Pre-internet, live music on television was one of the main sources for knowledge about what kind of instruments people play.
It was also very much unreliable, especially with grainy reception on a tiny TV set.

Photo by Luis Müller-Wallraf

So I knew that Neil Young's guitar sound at the Bob Dylan 30 anniversary thing was the best. The guitar looked strange and I just knew it must have been a Gretsch: After all, Les Paul's do not have a Bigsby or weird looking pickups in the neck position! Yeah, maybe I could have known it was a Les Paul - but in guitar magazines of the time, all the interviews were still with Dweezil Zappa or Axel Rudi Pell. And even if they were with Lou Reed he was talking about bloody Soldano rack preamps at the time.

A couple years after that I saw the first images of Ash in NME, and he CERTAINLY was playing a Gretsch (silver sparkle, I think). Girl From MArs was the best ting that year.

Anyway, cue even more years later, we had already owned the gold sparkle Slingerland set for a while, and we walked into Guitar Center Cologne and Peter Alexius showed us this thing. It clearly was the coolest looking guitar.
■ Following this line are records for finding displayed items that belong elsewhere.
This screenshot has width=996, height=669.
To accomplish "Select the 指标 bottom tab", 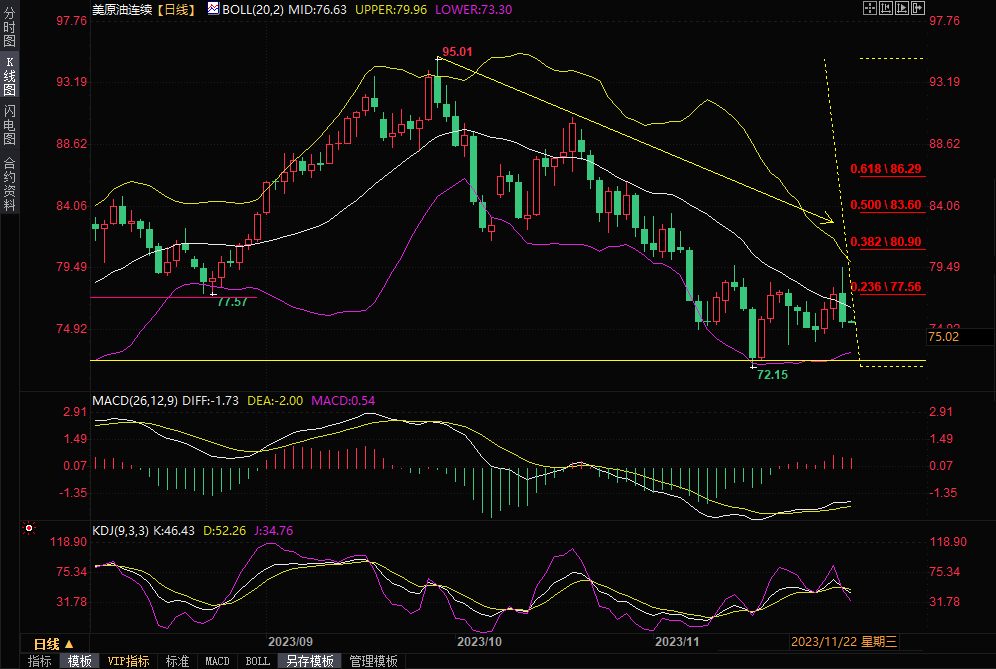I will 40,661.
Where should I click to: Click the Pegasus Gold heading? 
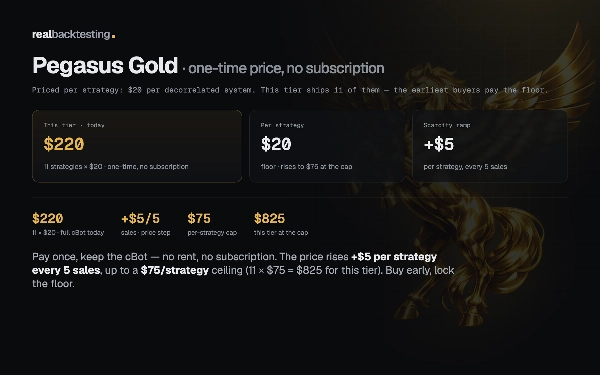tap(105, 65)
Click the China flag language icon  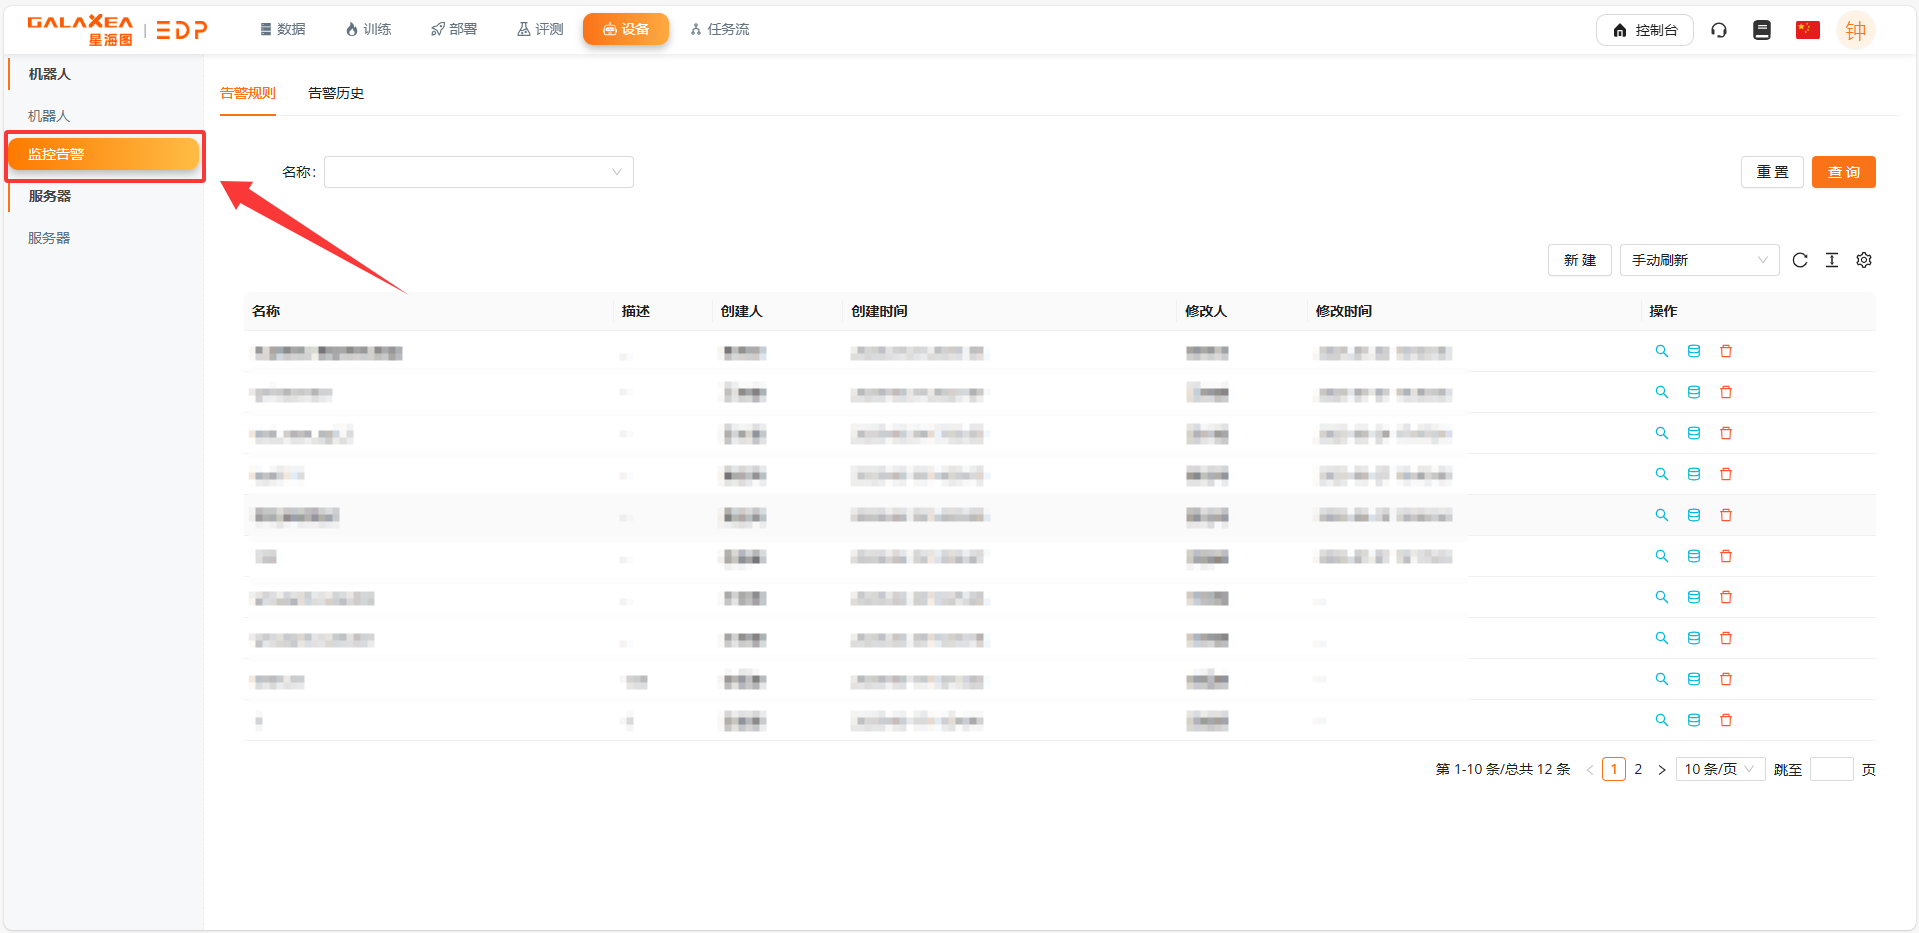(1807, 30)
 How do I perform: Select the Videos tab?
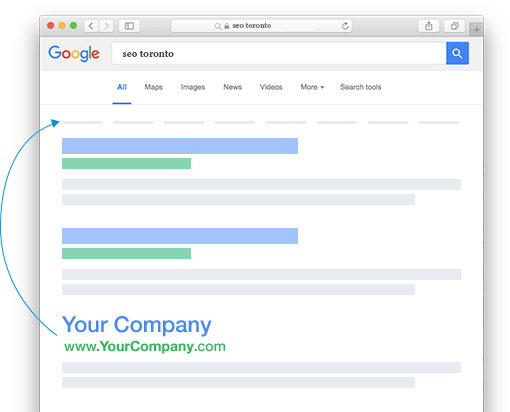pos(271,87)
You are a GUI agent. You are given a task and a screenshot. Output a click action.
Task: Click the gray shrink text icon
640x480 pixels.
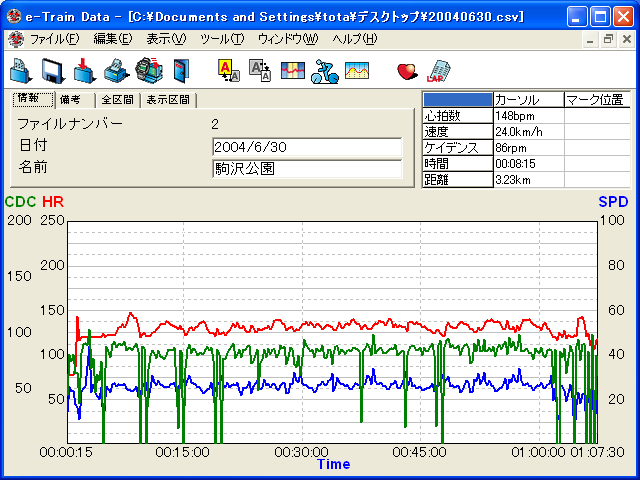(x=259, y=70)
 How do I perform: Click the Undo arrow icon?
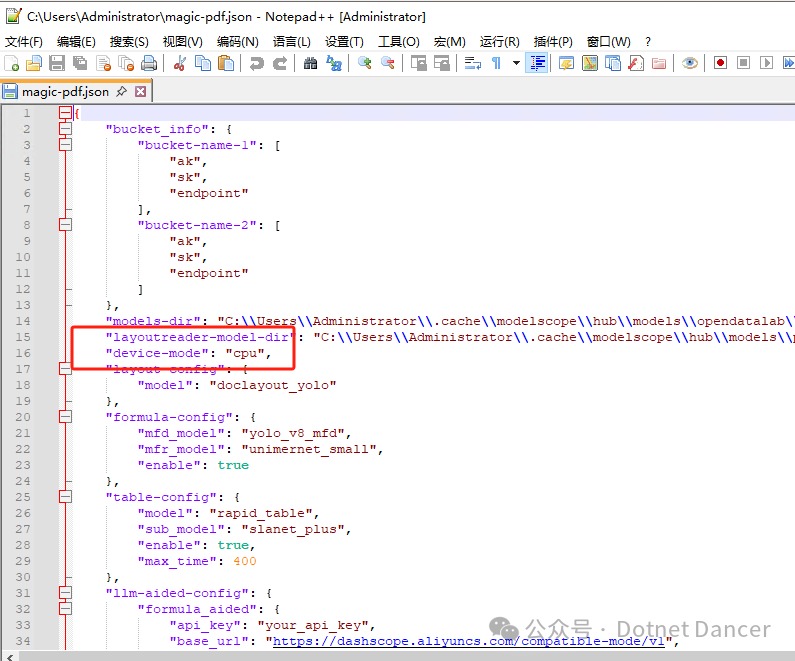(257, 63)
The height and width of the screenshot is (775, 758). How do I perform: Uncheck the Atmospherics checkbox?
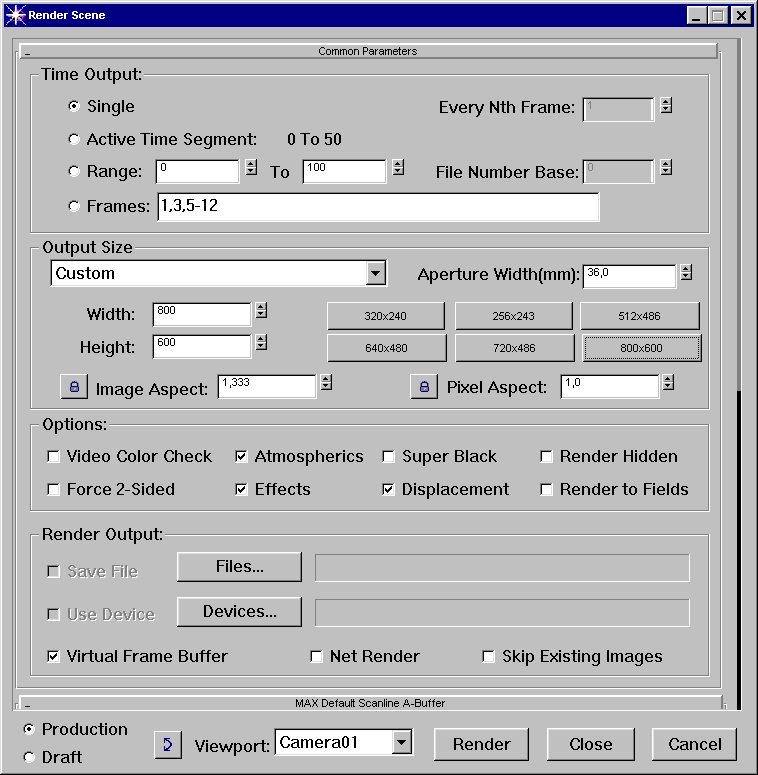pyautogui.click(x=241, y=457)
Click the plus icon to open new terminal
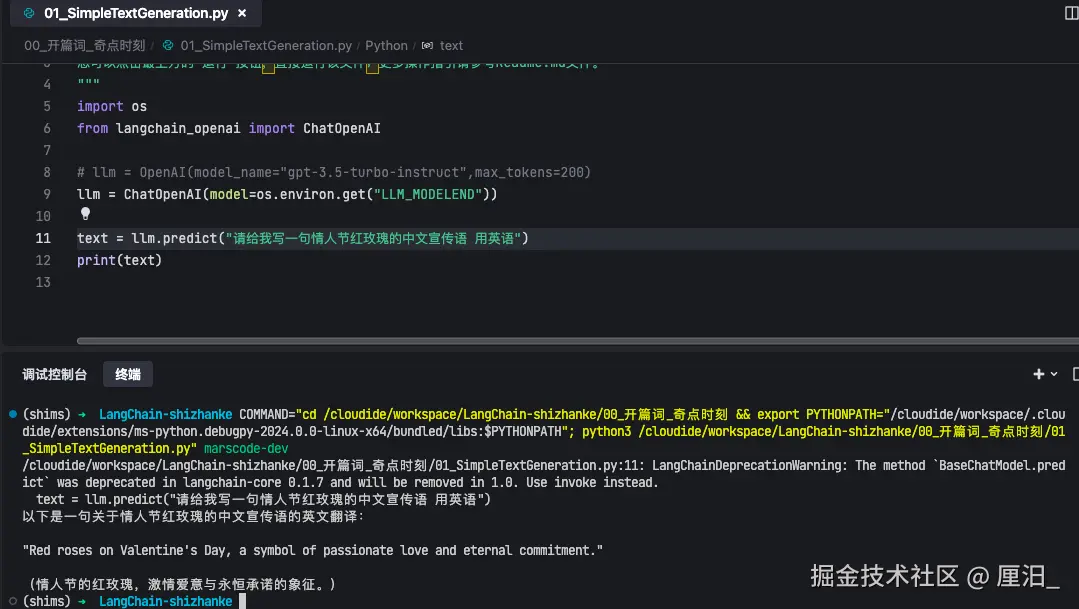Image resolution: width=1079 pixels, height=609 pixels. pyautogui.click(x=1037, y=373)
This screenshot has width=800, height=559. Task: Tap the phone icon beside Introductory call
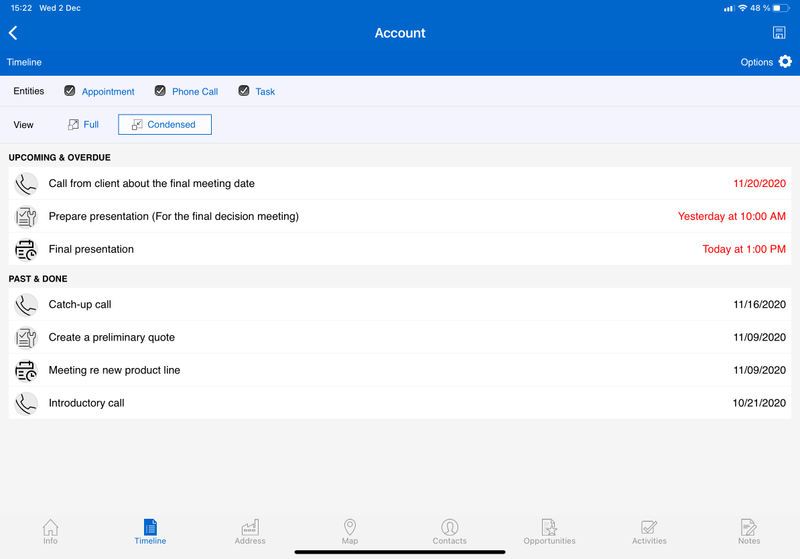coord(26,403)
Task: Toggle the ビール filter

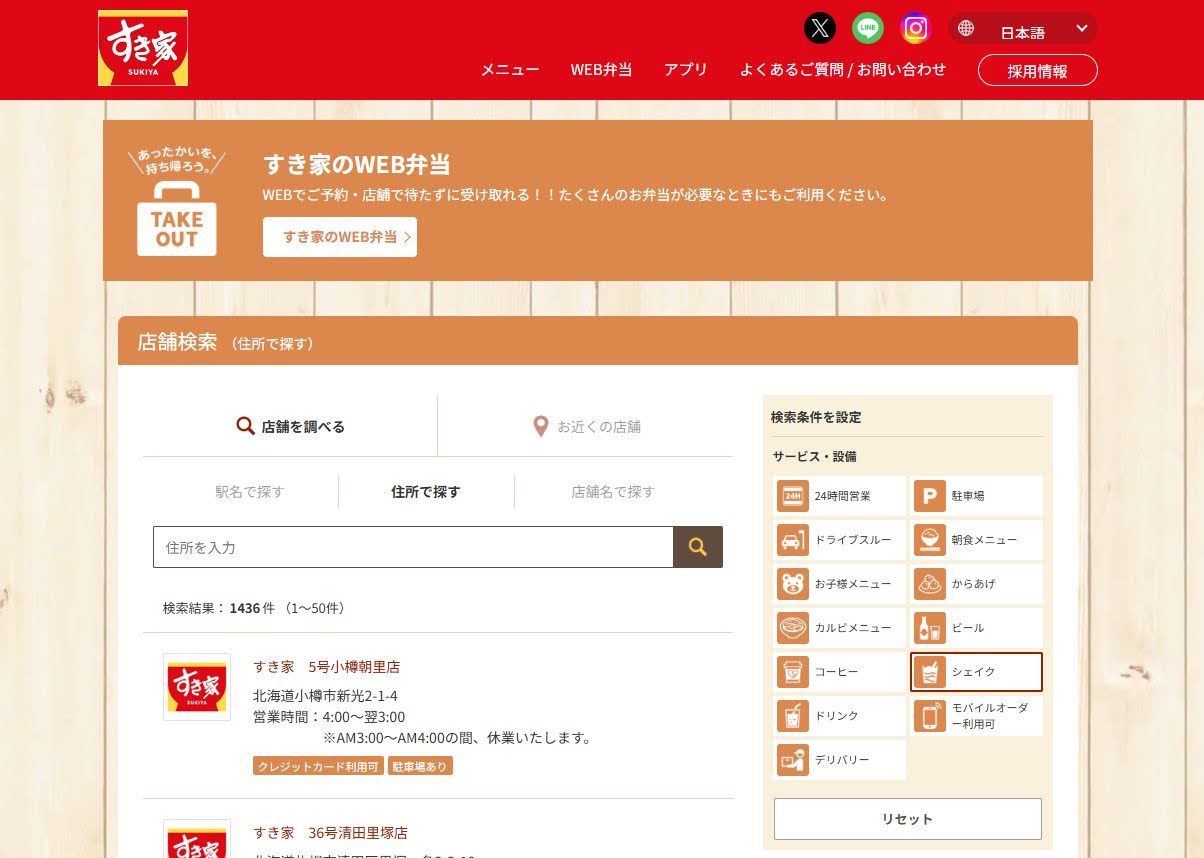Action: point(977,628)

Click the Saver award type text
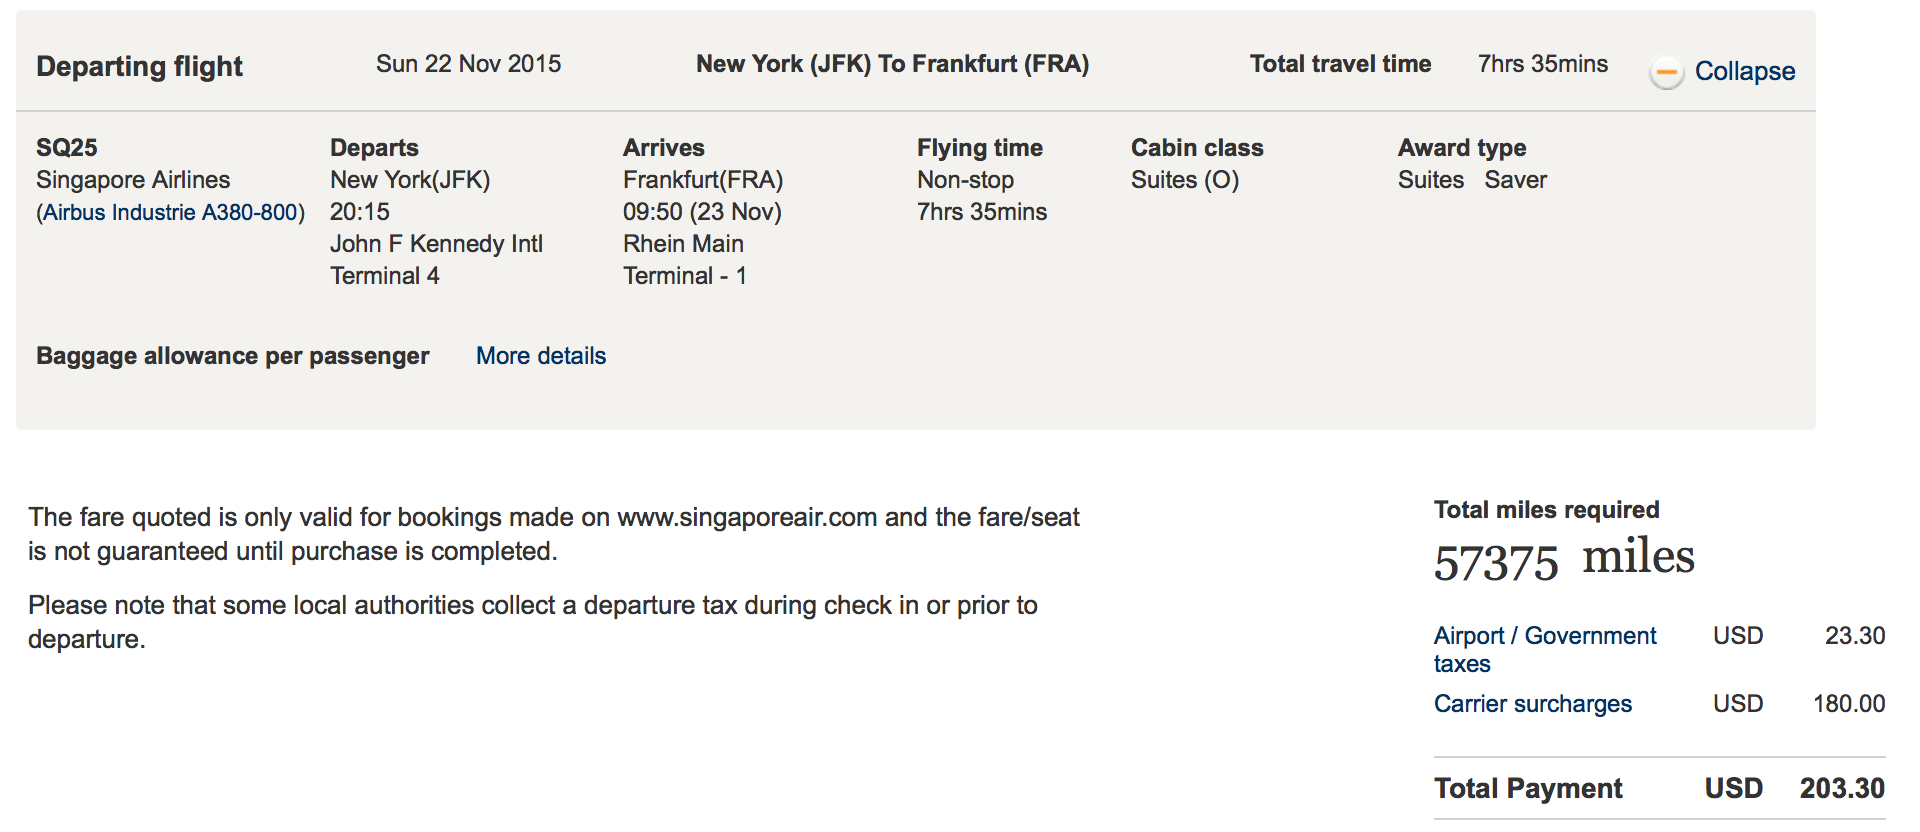point(1515,180)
I had no idea about D'Armond pickups at the time (and how finnicky they can be with feedback at higher gain/volume), I knew nothing about how much 90s-Japan-era Gretsches are worth, but clearly needed this guitar.

Once we had it, we recorded the Locas In Love track Honeymoon Is Over (If You Want) with it, and I clearly remember hearing the first playback and thinking "now THAT is a guitar sound".

It's a wonderful guitar, especially for anything that is remotely Americana-tinged. It loves low-powered tube amps. It is fantastically dynamic. And it sounds wonderful with just-slightly-rusty strings (so Neil Young might actually like it).